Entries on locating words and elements
---------------
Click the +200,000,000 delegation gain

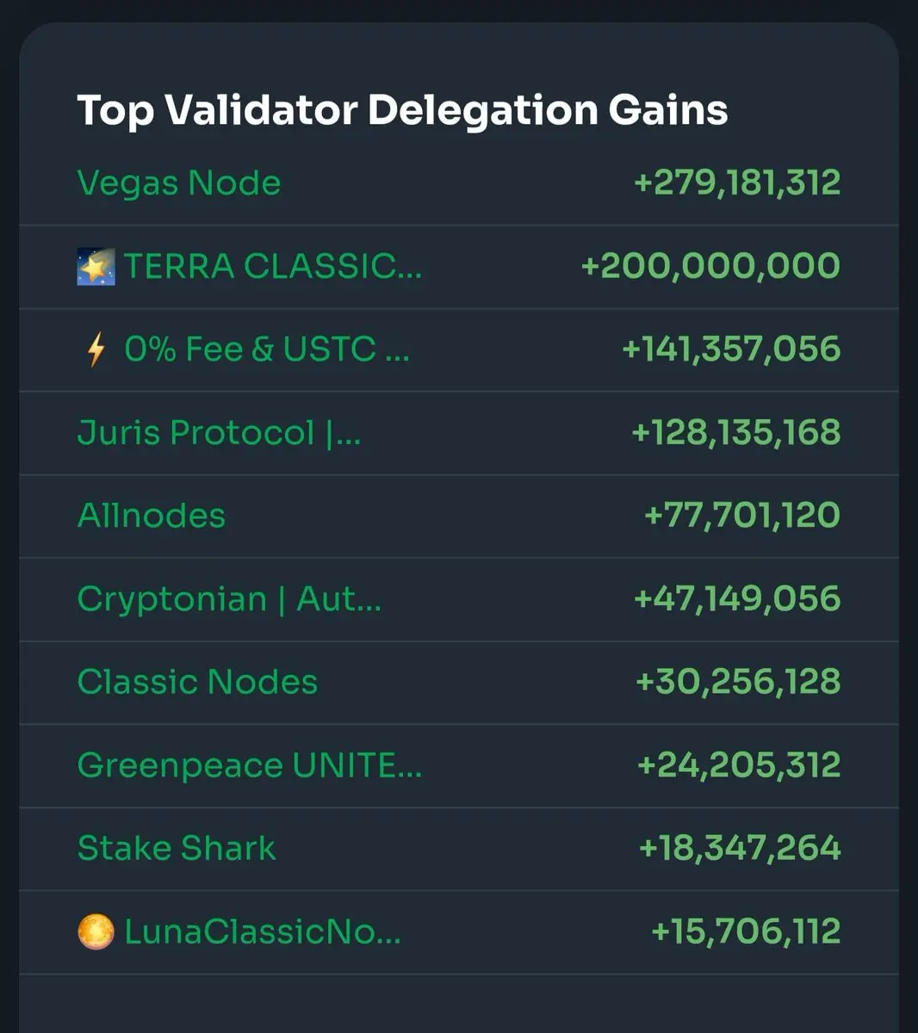(710, 267)
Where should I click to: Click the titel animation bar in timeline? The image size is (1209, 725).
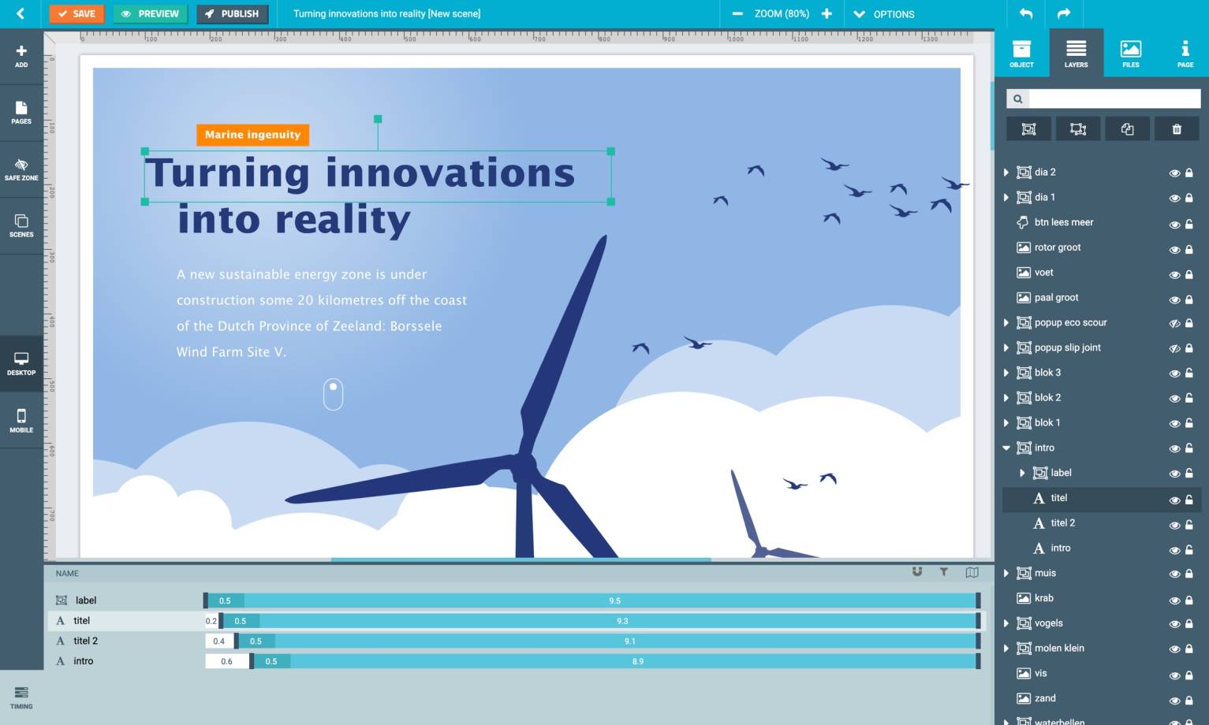tap(621, 621)
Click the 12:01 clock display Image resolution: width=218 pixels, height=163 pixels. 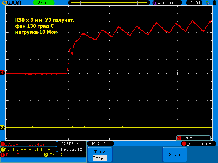(x=194, y=3)
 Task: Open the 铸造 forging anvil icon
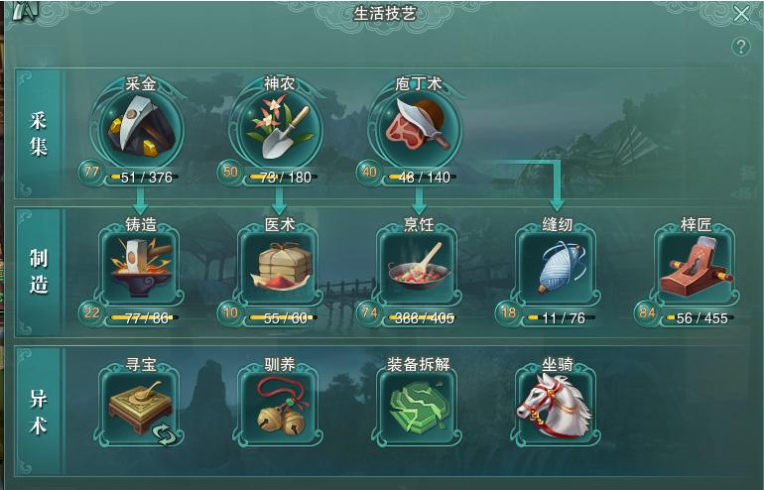[139, 268]
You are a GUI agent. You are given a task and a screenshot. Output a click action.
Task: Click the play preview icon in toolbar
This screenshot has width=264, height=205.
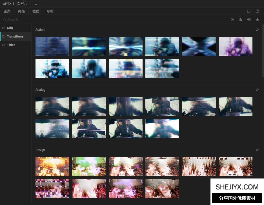pyautogui.click(x=232, y=19)
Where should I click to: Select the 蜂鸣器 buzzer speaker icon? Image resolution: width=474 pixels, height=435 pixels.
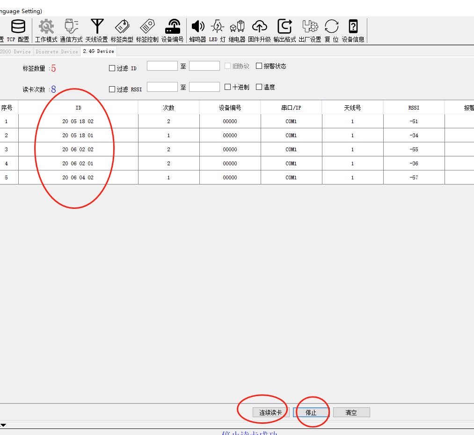[x=197, y=27]
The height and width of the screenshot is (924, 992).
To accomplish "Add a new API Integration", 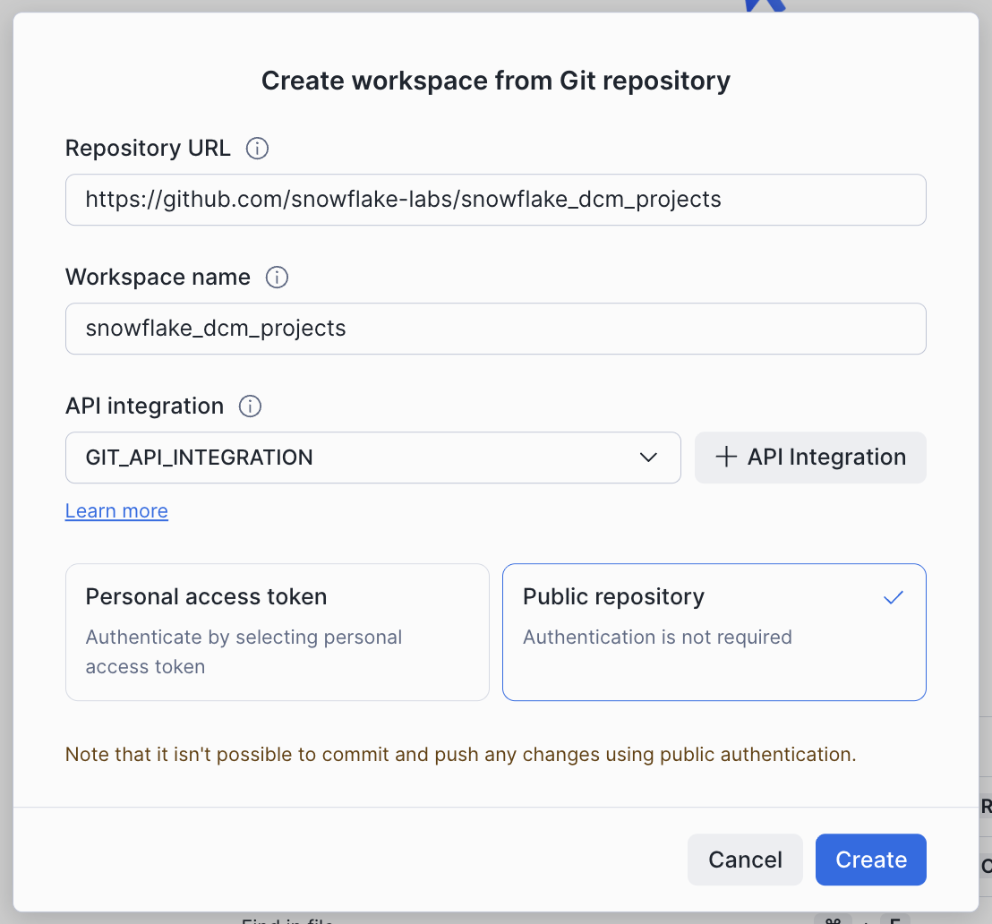I will click(x=809, y=458).
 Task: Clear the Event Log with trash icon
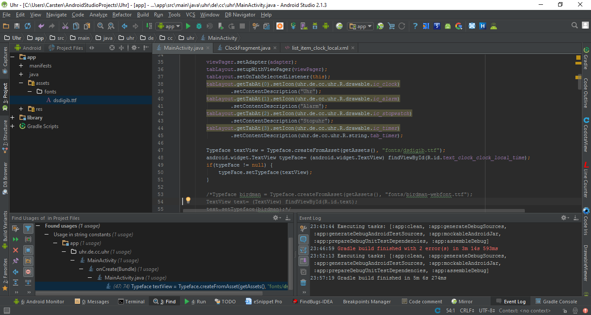pyautogui.click(x=303, y=283)
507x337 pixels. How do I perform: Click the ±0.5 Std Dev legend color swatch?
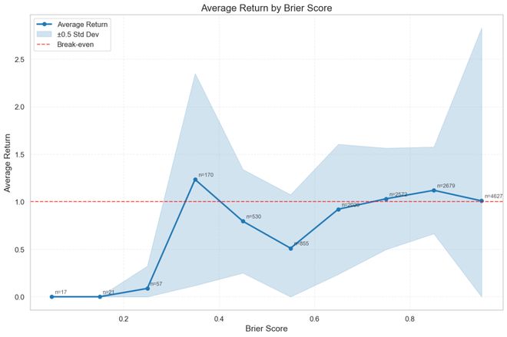pos(45,35)
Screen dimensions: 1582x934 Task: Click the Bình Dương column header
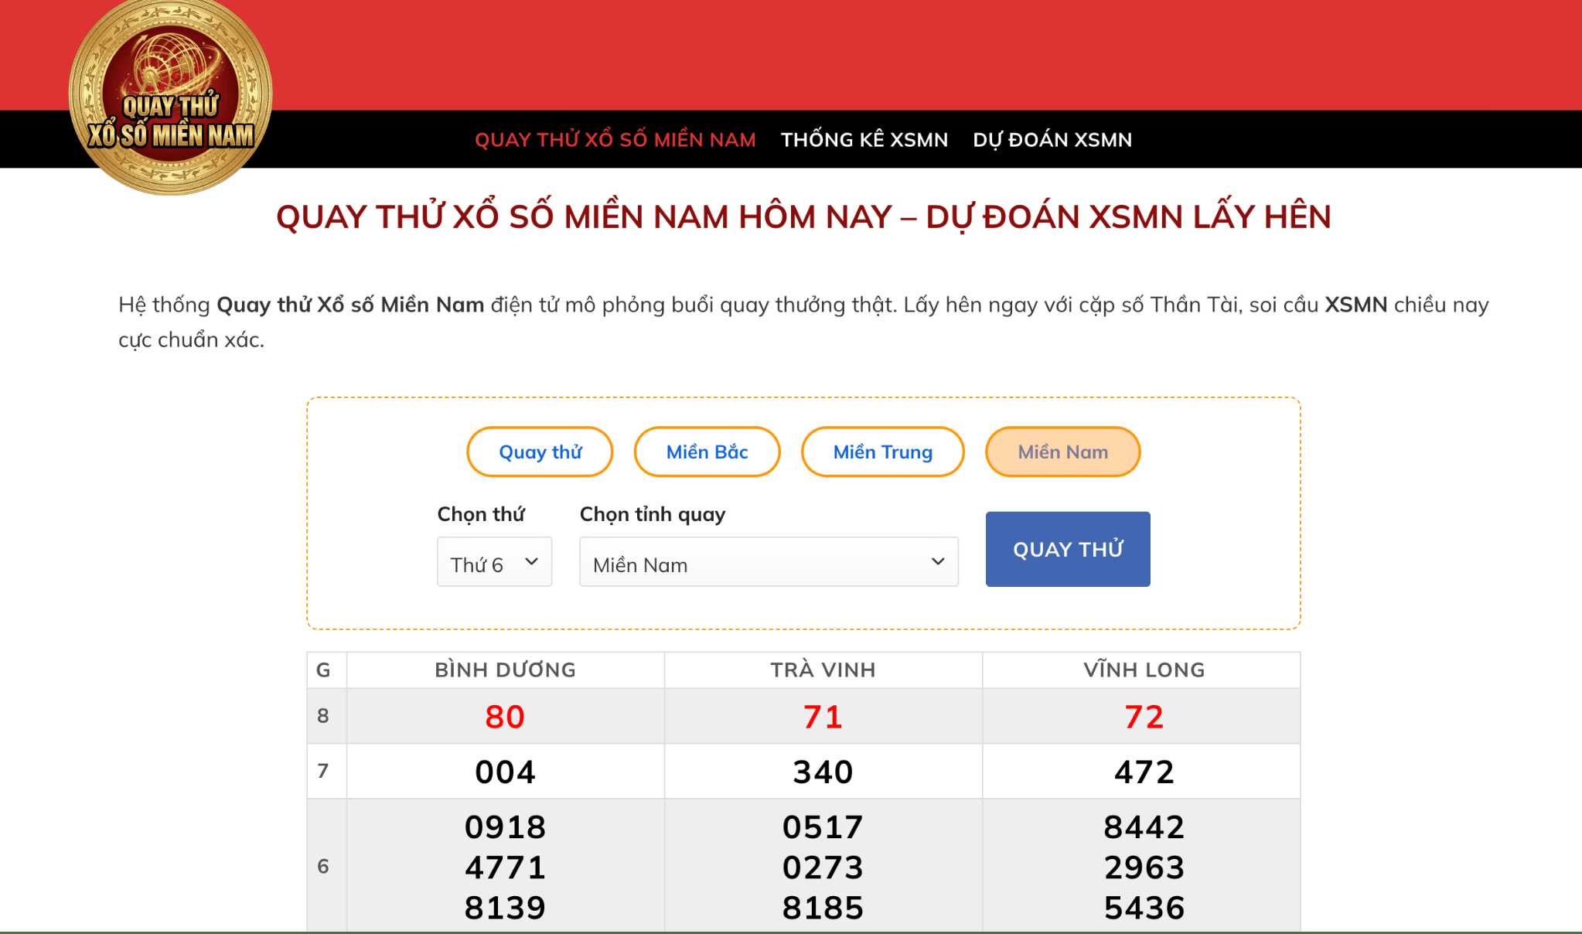point(505,670)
---------------
*OBJECTIVE:* Update the material from the line that has "Task: Clear the Event Log with trash icon" through the end by replacing "Event Log" with "Audit Log" and changing nothing else. Leave the pictures out of your answer.

*RESULT:*
 Task: Clear the Audit Log with trash icon
pyautogui.click(x=303, y=283)
507x337 pixels. How do I perform: Click the ±0.5 Std Dev legend color swatch?
pos(45,35)
Screen dimensions: 1582x934 Task: Click the Bình Dương column header
point(505,670)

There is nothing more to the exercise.